## Markov chains and mixing times (part 3)

The previous post introduced the idea of coupling for Markov chains as a method for estimating mixing times. Here we mention a particular example of a coupling that is often useful — this is the classical coupling, or Doeblin coupling, after Wolfgang Doeblin.

Let ${X_n}$ be a Markov chain with state space ${S}$ and transition probability matrix ${P}$. As usual, assume that ${P}$ is irreducible and aperiodic, so that there is a unique stationary distribution ${\pi}$, and let ${\lambda}$ be the initial distribution of ${X_n}$.

Let ${Y_n}$ be another Markov chain over ${P}$, with initial distribution ${\pi}$. Let ${X_n}$ and ${Y_n}$ evolve independently of each other, and consider the stopping time

$\displaystyle T = \min \{ m\geq 0 \mid X_m = Y_m\}. \ \ \ \ \ (1)$

The time ${T}$ is a random variable, and we can define a new stochastic process ${Z_n}$, depending on ${X_n}$, ${Y_n}$, and ${T}$, by

$\displaystyle Z_n = \begin{cases} X_n & n < T, \\ Y_n & n\geq T. \end{cases} \ \ \ \ \ (2)$

Now the pair ${(Y_n,Z_n)}$ is a coupling of the Markov chain. Each of ${Y_n}$, ${Z_n}$ evolves according to the transition probabilities in ${P}$, but after time ${T}$ the pair ${(Y_n,Z_n)}$ lives on the diagonal of ${S\times S}$, and so in particular if we write ${\lambda_n}$ for the distribution of ${X_n}$, the general coupling bound from the previous post gives

$\displaystyle d_V(\lambda_n, \pi) \leq \mathop{\mathbb P}(T > n).$

This bound can be computed directly as follows: for any ${A\subset S}$ we have

\displaystyle \begin{aligned} |\lambda_n(A) - \pi(A)| &= |\mathop{\mathbb P}(Z_n \in A) - \mathop{\mathbb P}(Y_n\in A)| \\ &= |\mathop{\mathbb P}(Z_n\in A \text{ and } T\leq n) + \mathop{\mathbb P}(Z_n\in A \text{ and } T>n) \\ &\qquad - \mathop{\mathbb P}(Y_n\in A \text{ and } T\leq n) - \mathop{\mathbb P}(Y_n\in A \text{ and } T>n)| \\ &= |\mathop{\mathbb P}(Z_n\in A \text{ and } T>n) - \mathop{\mathbb P}(Y_n \in A \text{ and } T>n)| \\ &\leq \mathop{\mathbb P}(T>n), \end{aligned}

where the third equality uses the fact (from the definition of ${Z_n}$) that ${Z_n=Y_n}$ whenever ${n\geq T}$.

Now suppose that instead of beginning in the stationary distribution ${\pi}$, the Markov chain ${Y_n}$ begins in another distribution ${\lambda'}$. We would like to estimate the distance between the distributions ${\lambda_n = \lambda P^n}$ and ${\lambda_n' = \lambda' P^n}$, which corresponds to memory loss in the Markov chain.

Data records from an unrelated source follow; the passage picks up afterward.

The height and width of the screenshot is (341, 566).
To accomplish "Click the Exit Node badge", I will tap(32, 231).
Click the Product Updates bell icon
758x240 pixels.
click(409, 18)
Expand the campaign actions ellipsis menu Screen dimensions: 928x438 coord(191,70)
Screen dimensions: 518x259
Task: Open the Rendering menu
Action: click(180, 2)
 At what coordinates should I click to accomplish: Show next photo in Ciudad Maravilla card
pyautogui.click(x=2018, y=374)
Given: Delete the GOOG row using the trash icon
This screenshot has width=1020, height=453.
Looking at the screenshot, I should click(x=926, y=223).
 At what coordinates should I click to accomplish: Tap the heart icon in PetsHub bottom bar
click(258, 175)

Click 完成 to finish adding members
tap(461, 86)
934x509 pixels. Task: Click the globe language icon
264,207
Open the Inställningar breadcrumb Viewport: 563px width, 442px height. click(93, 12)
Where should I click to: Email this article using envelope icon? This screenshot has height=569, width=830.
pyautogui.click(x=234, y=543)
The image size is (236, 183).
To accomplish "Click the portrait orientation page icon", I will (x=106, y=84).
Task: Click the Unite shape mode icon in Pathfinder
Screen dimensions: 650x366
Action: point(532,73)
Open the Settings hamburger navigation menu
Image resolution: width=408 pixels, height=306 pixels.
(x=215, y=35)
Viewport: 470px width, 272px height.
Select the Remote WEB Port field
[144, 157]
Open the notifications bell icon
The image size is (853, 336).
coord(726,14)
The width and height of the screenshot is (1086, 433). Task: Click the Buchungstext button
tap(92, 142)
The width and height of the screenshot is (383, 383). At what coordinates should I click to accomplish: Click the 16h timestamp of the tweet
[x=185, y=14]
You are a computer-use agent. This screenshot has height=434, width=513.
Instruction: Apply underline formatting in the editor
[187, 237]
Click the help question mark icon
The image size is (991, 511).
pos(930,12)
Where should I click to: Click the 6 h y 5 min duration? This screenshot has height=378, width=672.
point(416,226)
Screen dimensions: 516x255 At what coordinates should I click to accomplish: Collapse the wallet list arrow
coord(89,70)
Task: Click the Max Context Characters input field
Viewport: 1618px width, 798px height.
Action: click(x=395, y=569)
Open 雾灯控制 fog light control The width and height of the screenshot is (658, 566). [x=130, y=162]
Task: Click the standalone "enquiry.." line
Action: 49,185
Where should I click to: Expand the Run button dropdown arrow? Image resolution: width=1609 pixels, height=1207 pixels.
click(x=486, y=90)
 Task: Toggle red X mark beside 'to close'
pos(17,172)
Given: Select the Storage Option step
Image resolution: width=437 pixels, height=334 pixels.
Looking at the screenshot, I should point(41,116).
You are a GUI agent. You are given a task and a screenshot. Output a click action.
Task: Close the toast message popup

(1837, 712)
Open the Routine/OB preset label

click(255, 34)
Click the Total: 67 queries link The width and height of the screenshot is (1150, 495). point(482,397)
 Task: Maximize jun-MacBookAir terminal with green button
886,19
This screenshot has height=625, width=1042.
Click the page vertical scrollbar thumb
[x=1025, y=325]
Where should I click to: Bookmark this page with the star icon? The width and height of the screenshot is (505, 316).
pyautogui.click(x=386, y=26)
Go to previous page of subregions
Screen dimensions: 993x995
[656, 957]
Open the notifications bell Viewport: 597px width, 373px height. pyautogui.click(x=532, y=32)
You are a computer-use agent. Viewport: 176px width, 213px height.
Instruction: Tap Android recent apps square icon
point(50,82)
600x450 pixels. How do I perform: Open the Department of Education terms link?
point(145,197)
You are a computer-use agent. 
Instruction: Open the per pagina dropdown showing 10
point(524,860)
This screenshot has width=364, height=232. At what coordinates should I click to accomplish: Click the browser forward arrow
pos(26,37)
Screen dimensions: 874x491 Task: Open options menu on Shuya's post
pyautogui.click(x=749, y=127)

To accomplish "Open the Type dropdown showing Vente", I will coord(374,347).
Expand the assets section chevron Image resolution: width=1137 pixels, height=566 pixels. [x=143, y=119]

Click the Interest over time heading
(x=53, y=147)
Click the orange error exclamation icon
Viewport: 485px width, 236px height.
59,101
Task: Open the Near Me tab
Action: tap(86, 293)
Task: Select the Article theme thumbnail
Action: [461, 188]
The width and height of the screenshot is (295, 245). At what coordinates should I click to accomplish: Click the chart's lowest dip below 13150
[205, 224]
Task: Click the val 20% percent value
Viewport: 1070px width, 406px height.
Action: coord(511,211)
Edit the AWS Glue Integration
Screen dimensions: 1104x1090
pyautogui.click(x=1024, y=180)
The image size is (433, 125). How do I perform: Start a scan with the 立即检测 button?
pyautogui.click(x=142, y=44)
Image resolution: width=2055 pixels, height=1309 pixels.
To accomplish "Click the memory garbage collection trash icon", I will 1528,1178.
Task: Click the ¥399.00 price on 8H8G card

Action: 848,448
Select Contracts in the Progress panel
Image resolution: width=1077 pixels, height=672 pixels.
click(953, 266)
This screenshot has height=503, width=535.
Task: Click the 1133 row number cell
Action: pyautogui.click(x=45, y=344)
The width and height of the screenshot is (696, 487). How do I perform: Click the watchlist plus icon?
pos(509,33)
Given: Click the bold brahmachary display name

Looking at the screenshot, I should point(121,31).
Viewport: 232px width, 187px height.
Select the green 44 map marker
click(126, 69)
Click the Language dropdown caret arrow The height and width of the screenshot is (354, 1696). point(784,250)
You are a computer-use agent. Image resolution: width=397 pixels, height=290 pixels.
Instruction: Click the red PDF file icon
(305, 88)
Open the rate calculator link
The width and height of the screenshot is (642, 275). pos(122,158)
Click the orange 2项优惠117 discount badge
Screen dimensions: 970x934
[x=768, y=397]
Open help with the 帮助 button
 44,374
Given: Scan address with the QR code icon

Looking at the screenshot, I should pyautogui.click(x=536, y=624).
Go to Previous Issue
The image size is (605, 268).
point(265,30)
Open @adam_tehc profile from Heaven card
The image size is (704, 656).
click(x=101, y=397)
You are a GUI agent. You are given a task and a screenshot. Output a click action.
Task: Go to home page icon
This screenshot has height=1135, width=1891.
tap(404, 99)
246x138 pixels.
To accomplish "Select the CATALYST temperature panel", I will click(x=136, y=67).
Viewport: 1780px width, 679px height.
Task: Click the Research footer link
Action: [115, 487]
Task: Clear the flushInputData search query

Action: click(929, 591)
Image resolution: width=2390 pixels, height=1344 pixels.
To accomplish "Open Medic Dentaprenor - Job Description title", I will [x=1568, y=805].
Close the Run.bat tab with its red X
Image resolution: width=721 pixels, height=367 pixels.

If we define the hitting time ${T}$ by (1) and the coupling ${Z_n}$ by (2), then the same argument gives

$\displaystyle d_V(\lambda_n,\lambda_n') \leq \mathop{\mathbb P}(T>n),$

and so we see that coupling techniques also estimate the memory loss in the Markov chain.

We remark that it can be shown that for each ${x\in S}$, not only does the quantity ${\Delta_x(m) = d_V(p_x^m,\pi)}$ converge to ${0}$, but it does so monotonically.

Later on in this series, we will explore the connection between these techniques and smooth dynamics. For uniformly hyperbolic maps, Markov partitions can be used to connect the dynamics of a diffeomorphism to a finite-state Markov chain. For non-uniformly hyperbolic maps, the situation is more subtle and a countable-state Markov chain must be used — this will lead us to a discussion of Young towers and subexponential decay of correlations, for which coupling techniques can be used to get results even when spectral techniques fail because the transfer operator does not act with a spectral gap.